Affiliation:
1. Section of Infectious Diseases and Immunology, Huntington Veterans Administration Medical Center, West Virginia.
Abstract
Forty seropositive older adults with chronic diseases were vaccinated intranasally with either influenza A/California/10/78 (H1N1) (CR37) or influenza A/Washington/897/80 (H3N2) (CR48) virus. No clinically significant decrements in pulmonary function occurred postvaccination. Eight (62%) recipients of CR37 virus and 16 (59%) recipients of CR48 virus became infected with vaccine virus, as indicated by a fourfold rise in nasal wash immunoglobulin G (IgG) or IgA antibody titer, a fourfold rise in serum antibody titer, isolation of vaccine virus from nasal washings, or all of these.

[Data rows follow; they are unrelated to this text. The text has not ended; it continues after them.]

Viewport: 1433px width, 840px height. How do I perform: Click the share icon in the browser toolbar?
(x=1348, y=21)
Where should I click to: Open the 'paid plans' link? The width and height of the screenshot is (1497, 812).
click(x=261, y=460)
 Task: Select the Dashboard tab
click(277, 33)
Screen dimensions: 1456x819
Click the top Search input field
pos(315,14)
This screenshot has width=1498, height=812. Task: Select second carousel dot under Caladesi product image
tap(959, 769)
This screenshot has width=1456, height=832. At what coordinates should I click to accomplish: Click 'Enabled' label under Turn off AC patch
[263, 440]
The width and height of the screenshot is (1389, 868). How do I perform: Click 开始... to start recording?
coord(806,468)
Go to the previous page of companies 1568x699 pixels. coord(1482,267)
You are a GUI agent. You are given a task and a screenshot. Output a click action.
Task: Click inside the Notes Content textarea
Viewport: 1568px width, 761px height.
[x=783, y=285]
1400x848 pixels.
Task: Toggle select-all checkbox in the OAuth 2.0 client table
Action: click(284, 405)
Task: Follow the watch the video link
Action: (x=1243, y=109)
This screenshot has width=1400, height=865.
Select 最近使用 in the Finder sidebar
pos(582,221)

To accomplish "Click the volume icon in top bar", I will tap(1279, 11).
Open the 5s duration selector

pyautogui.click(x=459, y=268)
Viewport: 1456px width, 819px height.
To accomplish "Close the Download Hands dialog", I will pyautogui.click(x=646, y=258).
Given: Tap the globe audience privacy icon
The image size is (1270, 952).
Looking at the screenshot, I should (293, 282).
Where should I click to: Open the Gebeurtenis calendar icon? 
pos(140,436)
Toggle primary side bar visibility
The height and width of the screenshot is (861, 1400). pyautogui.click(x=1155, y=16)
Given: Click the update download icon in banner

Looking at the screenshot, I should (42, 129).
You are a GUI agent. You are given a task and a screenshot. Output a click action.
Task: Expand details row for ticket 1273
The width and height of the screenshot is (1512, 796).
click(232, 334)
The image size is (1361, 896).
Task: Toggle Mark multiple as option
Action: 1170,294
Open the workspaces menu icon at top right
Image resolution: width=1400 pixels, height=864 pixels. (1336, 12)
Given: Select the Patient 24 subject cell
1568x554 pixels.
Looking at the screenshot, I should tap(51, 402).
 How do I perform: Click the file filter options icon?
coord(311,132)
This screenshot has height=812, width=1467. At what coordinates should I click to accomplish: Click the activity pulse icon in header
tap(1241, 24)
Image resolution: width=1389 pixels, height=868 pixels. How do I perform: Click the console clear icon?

Within 2 years after cold-recombinant virus vaccination, 29 vaccinees received trivalent inactivated influenza virus vaccine parenterally. After inactivated virus vaccination, 23 (79%) vaccinees developed a fourfold rise in nasal wash or serum antibody titer to H1 antigen and 24 (83%) developed a fourfold rise in nasal wash or serum antibody titer to H3 antigen. Significantly more cold-recombinant virus vaccinees developed a fourfold rise in nasal wash IgA antibody to H1 or H3 hemagglutinin compared with inactivated virus vaccinees (17 [43%] versus 9 [17%], P = 0.01). We conclude that these cold-recombinant virus vaccines are safe and immunogenic in seropositive older high-risk adults and more often induced a nasal wash IgA antibody response than the inactivated virus vaccine.